Título: Falta moderação na polêmica sobre o CNJ
Autor:
Fonte: O Globo, 27/12/2011, Opinião, p. 6

Nem o clima de longo feriado consegue baixar a temperatura da polêmica sobre a atuação da corregedora Eliana Calmon, do Conselho Nacional de Justiça (CNJ), e decisões de ministros do Supremo Tribunal Federal (STF), tomadas a pedido de juízes, para contê-la. À liminar concedida pelo ministro Marco Aurélio Mello que, na prática, congela parte do trabalho de correição do CNJ, se seguiu outra, de Ricardo Lewandowski, para sustar a quebra de sigilo de mais de 200 mil magistrados e servidores de 22 tribunais, uma devassa de que nunca se teve notícia.

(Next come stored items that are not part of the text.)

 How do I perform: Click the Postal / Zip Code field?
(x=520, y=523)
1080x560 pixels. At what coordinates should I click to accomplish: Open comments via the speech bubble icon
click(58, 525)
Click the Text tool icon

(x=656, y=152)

O Conselho de Controle de Atividades Financeiras (Coaf), onde são detectadas movimentações de dinheiro anormais, encontrou, a pedido do CNJ, 3.438 pessoas do Judiciário que precisariam justificar operações. E das 233 com movimentações mais vultosas, três respondem por 46% do total de R$112,9 milhões. Destes, dois são servidores e um ocupa cargo de confiança. Os casos se concentram em São Paulo, Rio e Bahia.

O novo freio ao trabalho da corregedora aguçou o conflito entre Eliana Calmon e três entidades representativas de juízes: Associação dos Magistrados Brasileiros (AMB), Associação dos Magistrados da Justiça do Trabalho (Anamatra) e Associação dos Juízes Federais do Brasil (Ajufe). A corregedora retrucou, desmentiu que estivesse quebrando o selo da privacidade de mais de 200 mil pessoas e acusou de maledicentes e irresponsáveis as tais associações. As entidades, por sua vez, pediram ao procurador-geral da República, Roberto Gurgel, que investigue a corregedora, acusada por elas de violação de sigilo funcional. Os juízes discordam que o CNJ, sem decisão judicial, possa requisitar informações ao Coaf.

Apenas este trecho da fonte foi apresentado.